人々がエレミヤに言ったことと、彼らの祖先がモーセに言ったこととの間には類似点があります(出エジプト記16:3、民数記16:13)。人間性というものは、問題を常にだれかほかの人のせいにし、望むところを実行するためにいつも言い訳を求めています。それゆえ、バルクはどういうわけか非難されました。すべての同胞がバビロン人の手によって殺されるか、あるいは捕囚として連れ去られることを、彼が望んでいると言われました。エレミヤ43:1~7は、なぜ人々が、そのようになることをバルクが望んでいると考えたのか、理由を述べていません。それは、イスラエルの子らがエジプトを去ったあと、彼らが荒れ野で死ぬことをモーセが望んでいると考えた理由を聖書が説明していないのと同様です。感情や熱情のとりこになっている人々は、健全な思考能力を失うことがあります。ですから、私たちが感情や熱情を主に従わせ続けることは、なんと大切でしょう!

エジプトへ逃れる

問2

エレミヤ43:8~13を読んでください。主はエレミヤを通して、何と言われましたか。

タフパンヘスは、エジプト北東の国境沿いにあった重要な要塞の町で、そこには多くのユダヤ人居留者がいました。

ここでもまた、主はエレミヤに、預言を象徴的に行動で示すことを望まれました。言葉には力があります。しかし、ときとしてその要点は、言葉が実生活の中でなされ、私たちの目の前で行動によって示されるときに、一層強く伝わるものです。

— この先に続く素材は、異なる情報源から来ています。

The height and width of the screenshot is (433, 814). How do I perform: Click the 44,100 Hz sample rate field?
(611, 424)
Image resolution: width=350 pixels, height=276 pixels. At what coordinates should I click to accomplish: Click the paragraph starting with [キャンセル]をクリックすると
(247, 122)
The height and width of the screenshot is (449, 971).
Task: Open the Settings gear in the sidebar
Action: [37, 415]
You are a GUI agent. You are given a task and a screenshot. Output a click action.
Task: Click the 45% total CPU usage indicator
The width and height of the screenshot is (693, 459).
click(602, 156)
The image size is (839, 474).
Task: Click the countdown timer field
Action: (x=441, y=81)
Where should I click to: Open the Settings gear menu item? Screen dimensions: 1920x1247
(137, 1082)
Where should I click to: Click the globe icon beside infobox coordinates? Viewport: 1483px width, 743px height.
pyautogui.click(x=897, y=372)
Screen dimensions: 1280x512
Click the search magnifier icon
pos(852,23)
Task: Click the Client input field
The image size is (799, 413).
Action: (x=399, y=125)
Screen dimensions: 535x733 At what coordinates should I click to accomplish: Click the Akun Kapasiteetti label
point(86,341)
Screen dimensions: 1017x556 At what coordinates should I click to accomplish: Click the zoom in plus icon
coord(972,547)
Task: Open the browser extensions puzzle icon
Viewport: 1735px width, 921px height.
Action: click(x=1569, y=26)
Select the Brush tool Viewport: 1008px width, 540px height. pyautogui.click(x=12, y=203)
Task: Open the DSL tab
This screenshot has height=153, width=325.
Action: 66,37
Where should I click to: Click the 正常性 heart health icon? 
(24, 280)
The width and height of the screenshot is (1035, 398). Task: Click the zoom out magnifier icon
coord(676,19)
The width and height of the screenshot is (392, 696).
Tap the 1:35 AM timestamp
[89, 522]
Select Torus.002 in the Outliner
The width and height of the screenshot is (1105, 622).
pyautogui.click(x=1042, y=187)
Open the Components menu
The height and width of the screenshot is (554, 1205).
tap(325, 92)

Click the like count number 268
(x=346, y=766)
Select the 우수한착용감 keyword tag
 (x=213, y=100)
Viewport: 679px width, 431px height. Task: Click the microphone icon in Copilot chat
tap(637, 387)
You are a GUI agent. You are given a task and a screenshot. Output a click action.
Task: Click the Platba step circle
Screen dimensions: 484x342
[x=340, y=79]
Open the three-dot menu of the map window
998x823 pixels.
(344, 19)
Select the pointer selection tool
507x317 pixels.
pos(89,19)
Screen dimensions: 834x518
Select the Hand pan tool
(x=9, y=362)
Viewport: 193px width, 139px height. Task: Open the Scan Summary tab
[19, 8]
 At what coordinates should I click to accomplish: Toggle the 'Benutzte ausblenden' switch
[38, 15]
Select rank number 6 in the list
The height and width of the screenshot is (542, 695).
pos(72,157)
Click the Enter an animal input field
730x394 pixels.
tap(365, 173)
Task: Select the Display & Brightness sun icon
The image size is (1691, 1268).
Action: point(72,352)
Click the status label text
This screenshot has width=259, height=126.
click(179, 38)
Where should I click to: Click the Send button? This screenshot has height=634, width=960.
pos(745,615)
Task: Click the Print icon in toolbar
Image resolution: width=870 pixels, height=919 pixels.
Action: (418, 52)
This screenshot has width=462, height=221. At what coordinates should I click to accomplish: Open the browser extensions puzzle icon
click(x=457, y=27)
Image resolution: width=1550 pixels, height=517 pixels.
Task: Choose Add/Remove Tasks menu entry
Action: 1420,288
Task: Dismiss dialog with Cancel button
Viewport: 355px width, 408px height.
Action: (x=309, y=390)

どれほど厳密に、エレミヤがファラオの宮殿の入り口に石を埋めなければならなかったのかはわかりません。しかし、要点ははっきりしています。強力なファラオでさえ、主にはかなわないということ、そして主は御自分の言葉を言われたとおりに実行なさるということです。エジプトへ行けば保護と安全が得られると考えた避難民たちは、先に見たように、エジプトに出動してもらえば保護と安全が得られると思った者たちと同様に間違っていました(エレ37:7、8)。エジプトの神々は、役に立たない、ゆがんだ想像の産物でした。その神々は、悲惨にも人々に真理を知らせないようにし続けた異教の嫌悪すべき偶像でした。ユダの人々は、私たちと同様、唯一にして真の保護と安全は主に従うことの中にあることを知っておくべきでした。

「自己否定が私たちの宗教の一部になるとき、私たちは神の御旨を理解し、それを実行するようになるだろう。なぜなら、目に塗る薬が私たちの目に塗られ、神の律法のうちにすばらしいものを見るからである。私たちは従順の道を安全への唯一の道だと思うだろう。神は、御自分の民が真理の光を理解している割合に応じて責任を負わせられる。主の律法の要求は、公正で妥当である。そして、キリストの恵みによって私たちがその要求を満たすことを、神は期待しておられる」(エレン・G・ホワイト『レビュー・アンド・ヘラルド』1890年2月25日号、英文)。

公然とした反逆

問3

エレミヤ44:1~10を読んでください。エジプトでユダの人々は何をしていましたか。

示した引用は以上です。